この号は全部で8編の読み切り短編が掲載されている。小説の連載が1本もない。実に結構なことだ。小生は連載小説なるものは読まない。その作品が読みたければ単行本になってから読む。小説は一月も間隔をあけて細切れに読むものではないだろう。
さて、8編のうち、国産が3篇、海外が5編。このうちの柱は、田中光二とアシモフだろう。国産の新鋭と海外のベテランの競演となった。
「閉ざされた水平線」その田中光二のデビュー2作目。1972年12月号で「幻覚の地平線」でデビューした田中光二は、スタイリッシュな文体とエンタティメント性に優れた作品を発表。また、SFのみならず日本の冒険小説の定着に大きな貢献した作家となった。SFも冒険小説も大好きな小生は、田中光二のデビューを大喜びした。小生が実行委員長を務めた第3回星群祭のゲストに田中光二氏を呼んだのである。この「閉ざされた水平線」もいかにも田中光二な冒険SF。反体制運動に巻き込まれたクローン青年の話。もちろんルビ多し。
「マッシュルーム」チーちゃんがいなくなった。若い夫婦は心配する。少女は不思議なキノコを見つけた。

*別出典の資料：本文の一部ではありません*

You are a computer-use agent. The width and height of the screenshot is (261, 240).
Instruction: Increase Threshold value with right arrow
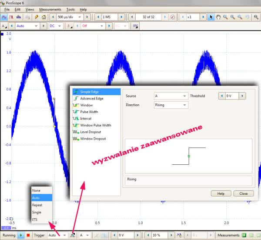[x=242, y=96]
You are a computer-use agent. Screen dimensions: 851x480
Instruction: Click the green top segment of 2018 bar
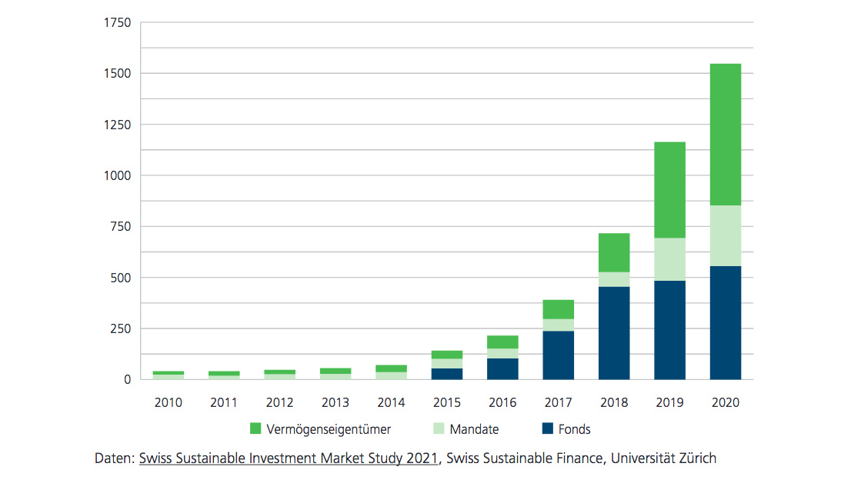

「巫山の夢」世界中でおかしげな信仰が流行っている。その発生源は?ブンガク的思いつめ福島SF。
「私は変身する」空飛ぶ住宅の周辺で不思議な殺人事件発生。犯人は?
「プロセス」知性ある森が主人公。彼?は縄張りを広げようとする。
「停戦」激戦中、絶対に戦争を終わらせる方法を考え出した伍長。ところが戦争は終わらない。
「かくもあわれな物語」どこからか助けを求める声が聞こえる。ひとつの文明が絶滅の危機に瀕している。彼らを助ける実に簡単な方法とは?
「タイウッド教授の実験」物質を過去に送るとどうなる。その物質はエネルギーに転換されるのか。また、ギリシャ語の現代の化学の教科書が、昔のギリシャに送られたら。アメリカ最大の原子力発電所で事故。
以上のごとく、実にバラエティ豊かな一冊であった。雑誌「Wonder Land」の広告が掲載されている。発行元は晶文社。この雑誌「宝島」と名前を変えて今もある。かようなサブカルチャーの雑誌で、これだけ長寿なのは珍しい。